Hyperkin has been one of the biggest names in 'new' retro products for quite some time now, thanks to products like the RetroN 5 and Supa Boy. The company is back with a new device – the RetroN Jr. – which plays the entire Game Boy library on your HDTV.
Keen to get a little more insight into this new console, we sat down with Sebastian Jennings, Hyperkin's Director of Product and Licensing, for a short chat.
Nintendo Life: What inspired you to focus your next product on the Game Boy family?
Sebastian Jennings: The biggest inspiration for the RetroN Jr. is to provide an updated, alternative way of playing Game Boy games comfortably with a HD TV and a gamepad setup.
The Game Boy range is obviously associated with portable play - why did you choose to make this a home console rather than a handheld, or a handheld that can connect to your TV?
The benefits of playing a Game Boy game on a home TV is to take advantage of a large screen. This can potentially allow gamers to appreciate their classics again, this time in a comfortable living room instead of those streetlight-lit car rides home. The pick-up-and-play nature of a handheld console becomes more relaxed and possibly more patient. Now your whole family can see you tackle those dungeons. This gives a whole new perspective to your favourite RPGs and puzzle games that you enjoyed as a kid.
There's a lot of hype around FPGA technology when it comes to creating 'new' classic consoles these days; we've already established that the RetroN Jr. uses software emulation - was this a cost-based choice or do you feel that your software emulation is good enough to satisfy most players?
Even though FPGA-based consoles are becoming a more popular playback method, we find that software emulation is still an effective solution for the RetroN Jr. – Game Boy, Game Boy Color, and Game Boy Advance games are nearly 100% compatible with the RetroN Jr.
Will there be any way for players to load ROMs onto the console, or will they need original cartridges?
Like all our past consoles, original cartridges will be required to play the games on the RetroN Jr.
Will the RetroN Jr. work with flash cartridges?
Flash cartridges will not be supported.
You're not the only company entering this space in 2020 – Analogue is producing a handheld console that will run the same games. How closely are you monitoring that particular product?
We are always excited to see projects from other companies, especially when it comes to retro gaming. Analogue upholds the spirit and ingenuity that we ourselves try to uphold in the creative process.
The Analogue Pocket, much like Analogue's other consoles, caters to a different market than the RetroN Jr. which can be seen in the price point. The RetroN Jr. offers a solution for anyone looking to play their cartridges in the simplest and easiest way possible, of course, while looking great as well.

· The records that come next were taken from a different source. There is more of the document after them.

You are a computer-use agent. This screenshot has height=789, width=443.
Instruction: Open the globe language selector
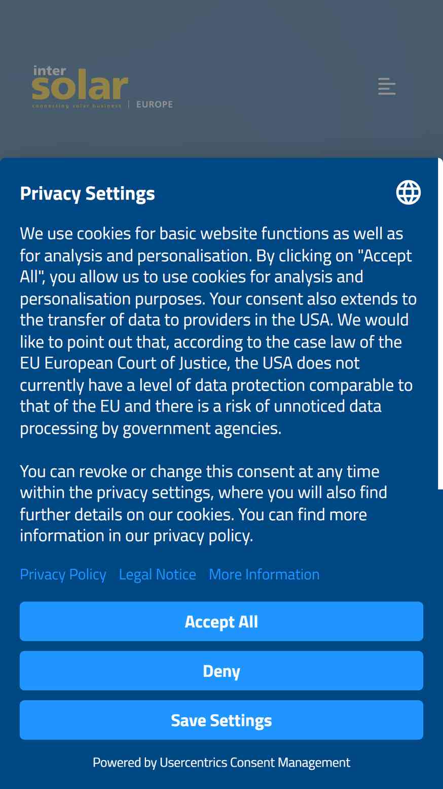coord(408,193)
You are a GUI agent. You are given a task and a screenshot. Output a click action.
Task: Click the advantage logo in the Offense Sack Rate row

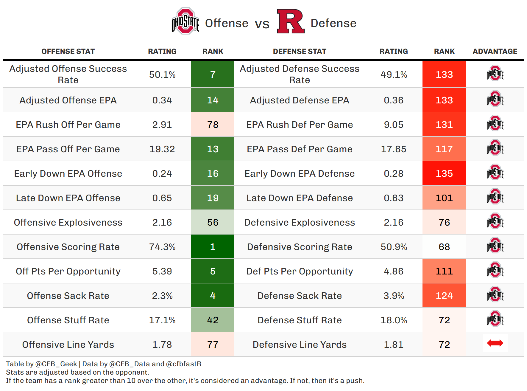click(495, 294)

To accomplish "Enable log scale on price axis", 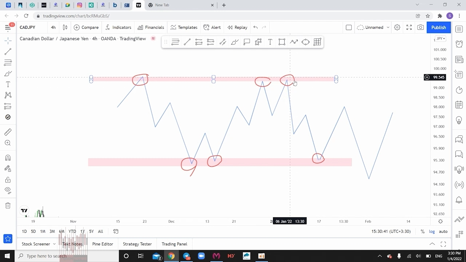I will click(x=432, y=231).
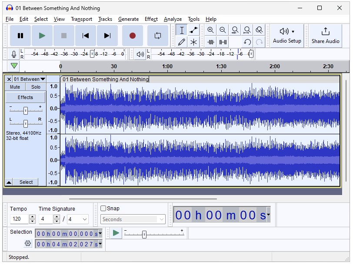353x265 pixels.
Task: Click the Zoom In magnifier icon
Action: pos(210,30)
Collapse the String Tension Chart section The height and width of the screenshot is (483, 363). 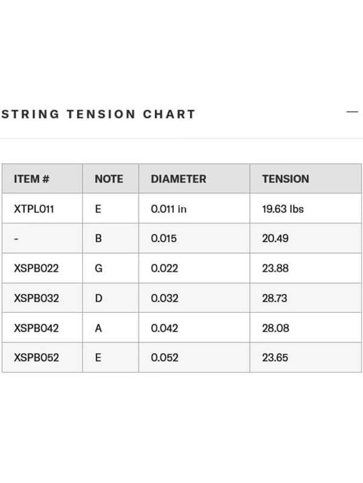tap(352, 112)
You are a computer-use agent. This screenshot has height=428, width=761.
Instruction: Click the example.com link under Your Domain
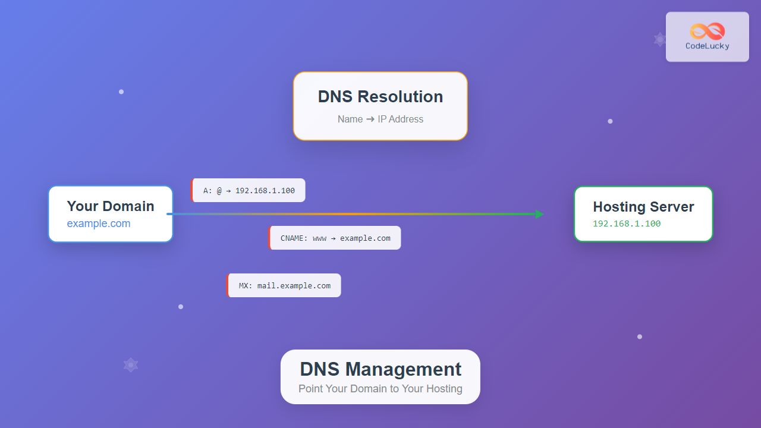coord(99,224)
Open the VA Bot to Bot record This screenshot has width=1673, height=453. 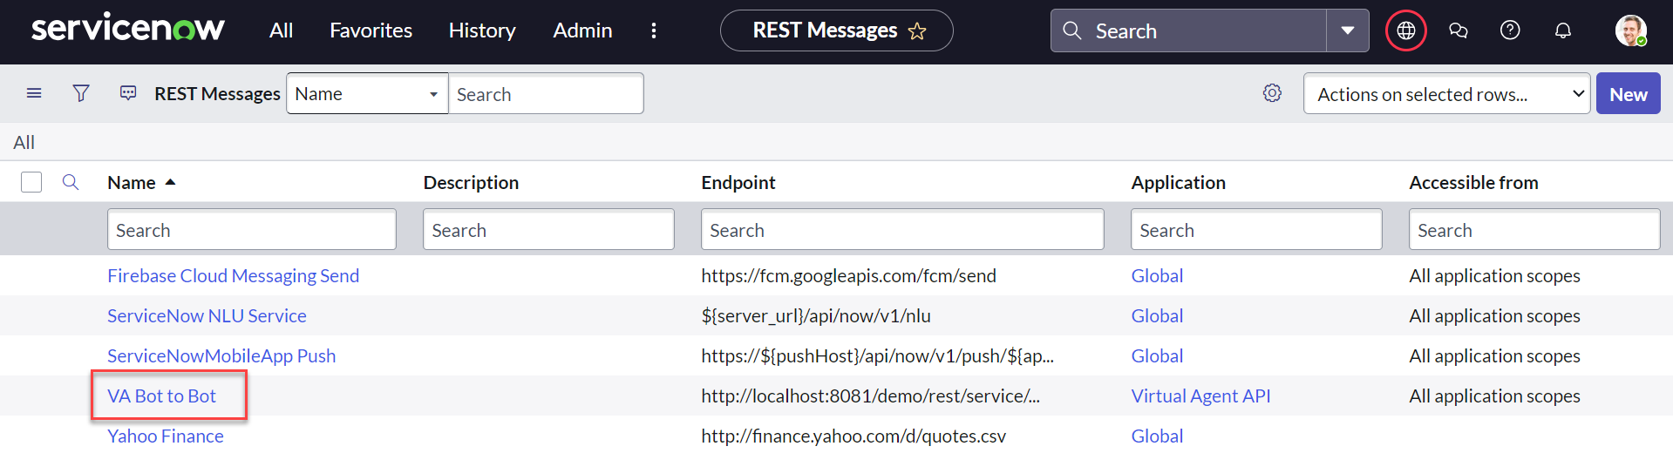161,396
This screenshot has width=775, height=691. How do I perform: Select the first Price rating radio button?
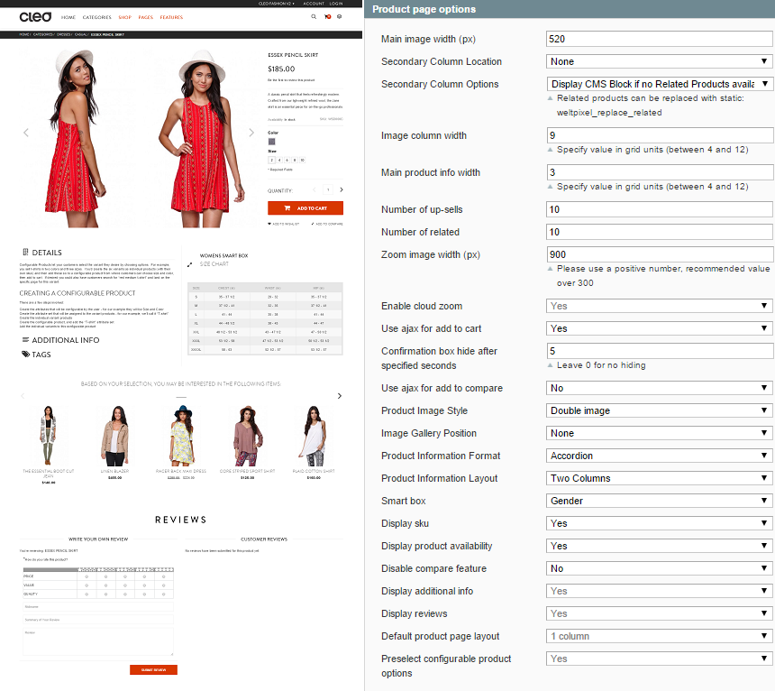click(x=86, y=576)
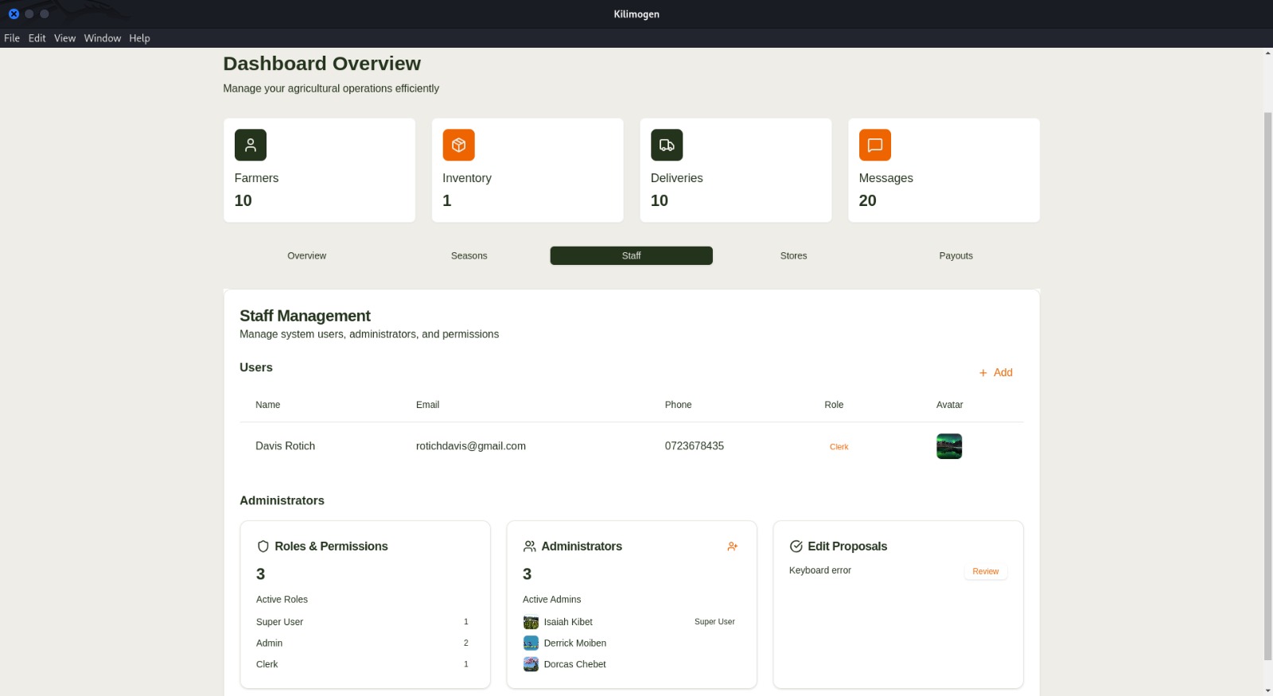Click the Roles & Permissions shield icon
The width and height of the screenshot is (1273, 696).
pyautogui.click(x=263, y=546)
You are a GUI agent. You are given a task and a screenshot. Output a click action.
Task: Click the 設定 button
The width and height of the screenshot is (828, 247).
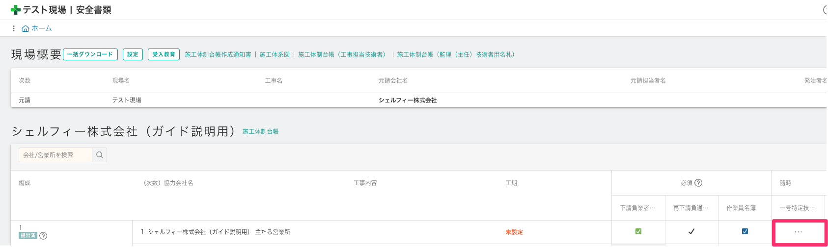pyautogui.click(x=133, y=54)
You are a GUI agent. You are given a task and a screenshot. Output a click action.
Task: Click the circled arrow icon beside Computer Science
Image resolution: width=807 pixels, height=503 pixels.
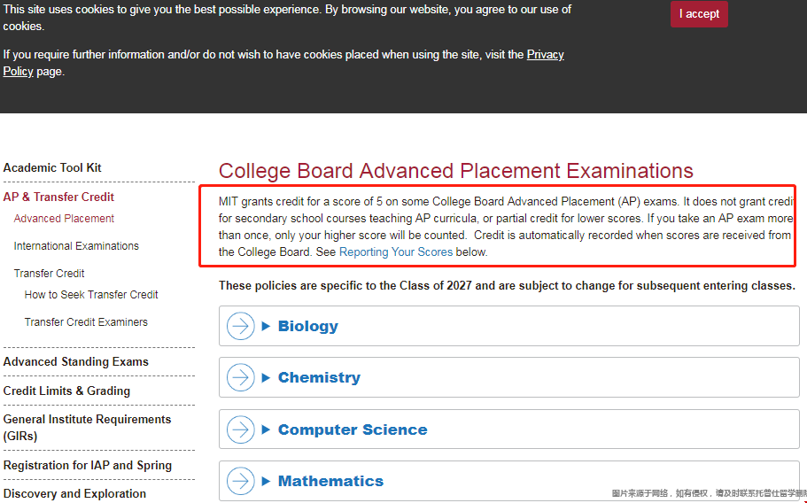coord(240,429)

What aspect of the RetroN Jr. are you most proud of?
We are most excited about the form factor of the RetroN Jr. The RetroN Jr. is technically a home console, but we aim to make it small enough to be easily plug in and play on the go.
You've previously released the RetroN 5, which runs a whole host of gaming formats. Does the release of the RetroN Jr. indicate that you're heading down a more focused path, with consoles that just run a single format rather than several?
Not necessarily. We want to do our best to explore all the creative ways that we can expand the RetroN family in order to fulfil market needs and market gaps. The RetroN 5 has helped us gauge what the community desires in an HD console. We've started to gradually release new HD consoles in what we consider a new line of RetroNs. This started with the RetroN HD, the Supa RetroN HD, the RetroN 77, and most recently the Mega RetroN HD.
These consoles, with the exception of the RetroN 77, are digital solutions that don't employ the use of an operating system, like the RetroN 5. Of course, we did release the RetroN 2 HD, which is compatible with NES and Super NES, so we are releasing HD multi-consoles as well.
We'd like to thank Sebastian for his time.